### [TASK STATEMENT]
Pick out every line of the listing below that contains the word "height", and copy each one in full.

### [DATA FOR THE TASK]
┄┄┄┄┄┄┄┄┄┄┄┄┄┄┄┄┄┄┄┄

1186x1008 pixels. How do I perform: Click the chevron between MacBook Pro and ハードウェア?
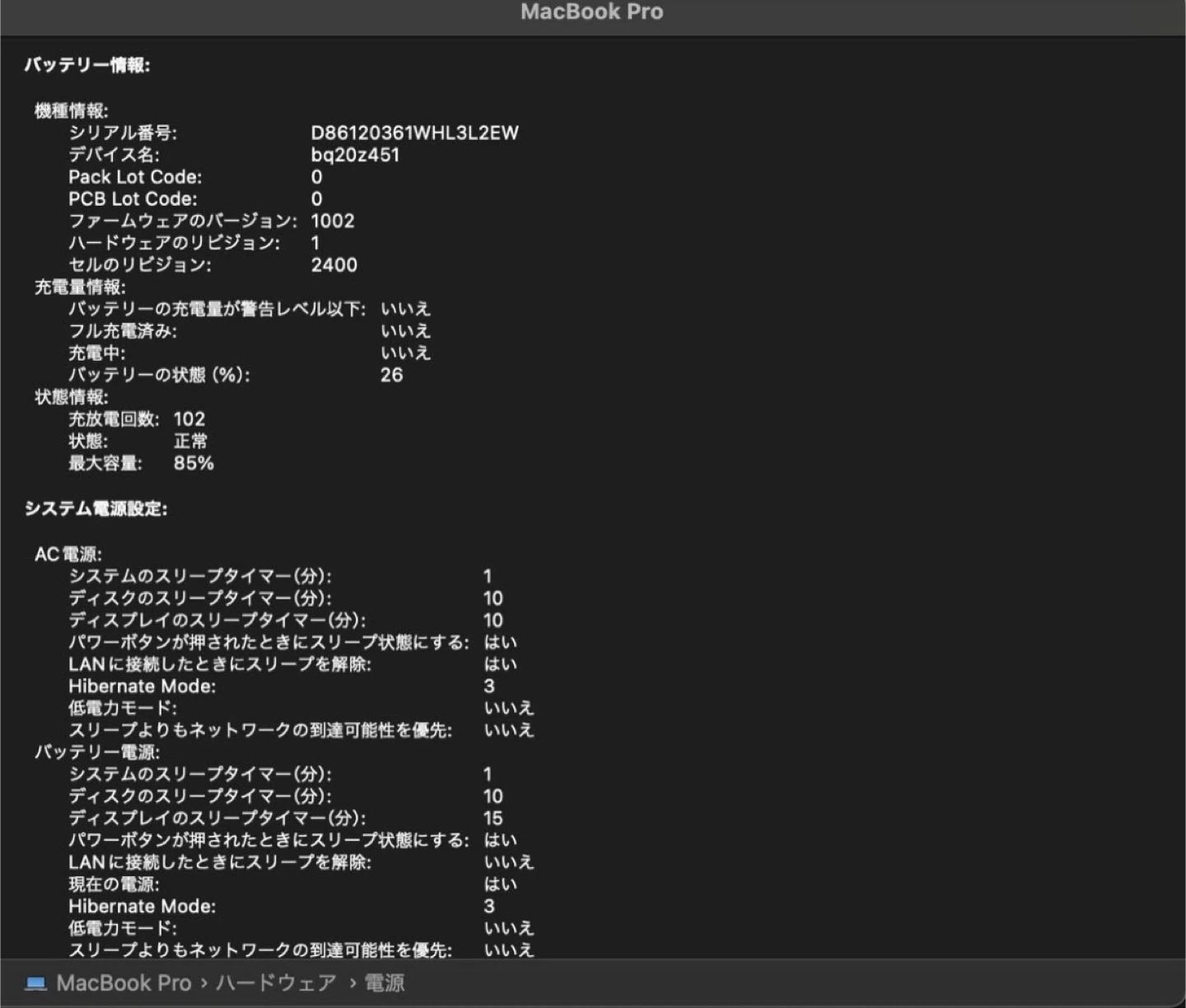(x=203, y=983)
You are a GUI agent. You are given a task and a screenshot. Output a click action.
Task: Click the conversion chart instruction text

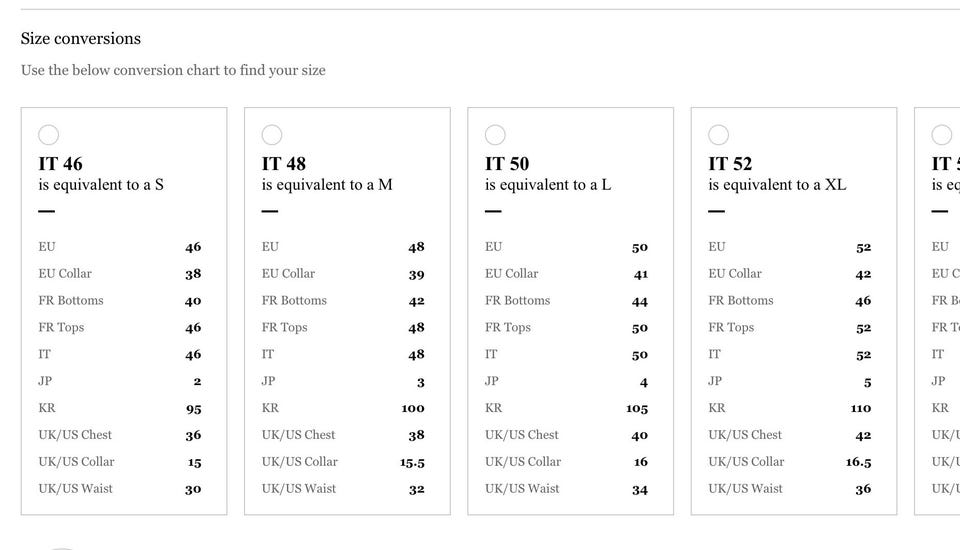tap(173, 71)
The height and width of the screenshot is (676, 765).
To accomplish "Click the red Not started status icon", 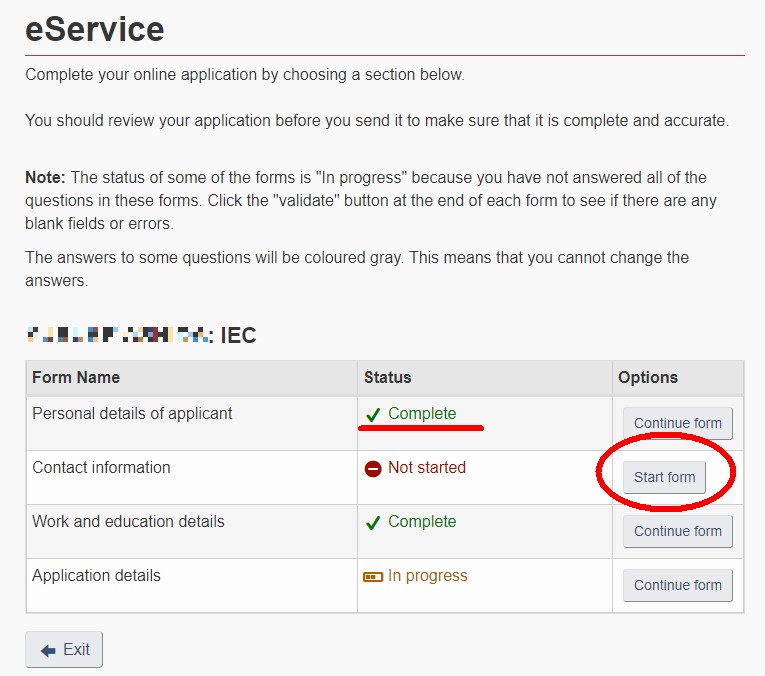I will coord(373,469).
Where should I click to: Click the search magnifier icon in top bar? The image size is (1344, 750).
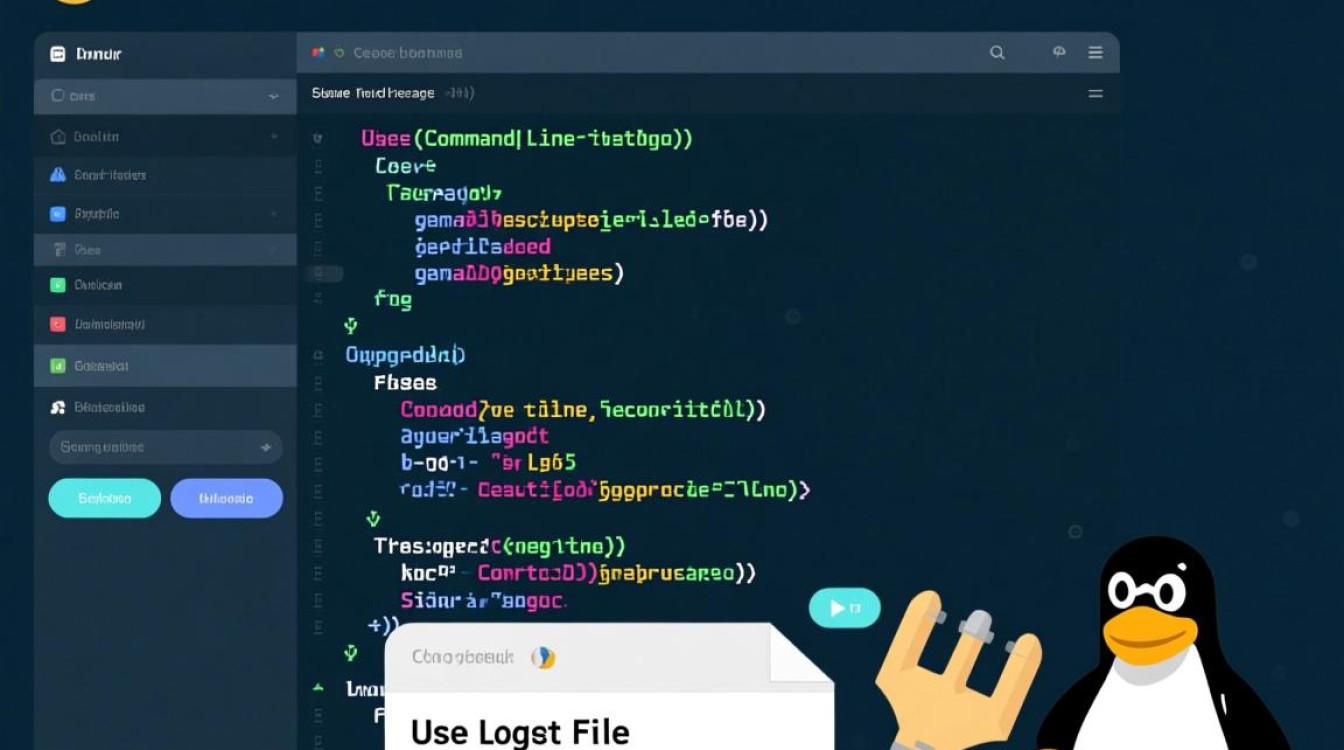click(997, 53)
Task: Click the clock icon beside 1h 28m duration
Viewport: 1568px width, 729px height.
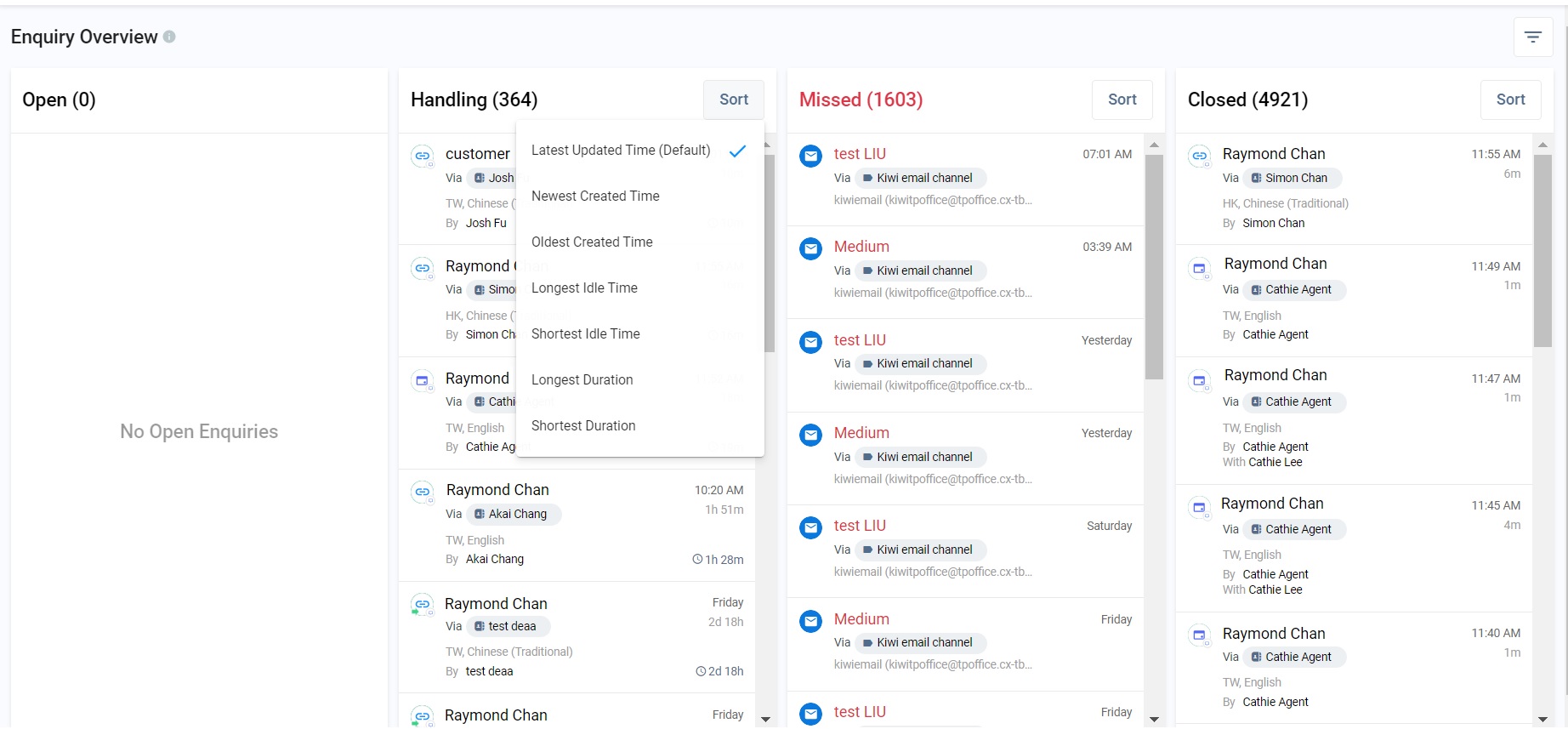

┄┄┄┄┄┄┄┄┄┄┄┄┄┄┄┄┄┄┄┄

### [FINAL ANSWER]
The height and width of the screenshot is (676, 765).
Viewport: 1568px width, 729px height.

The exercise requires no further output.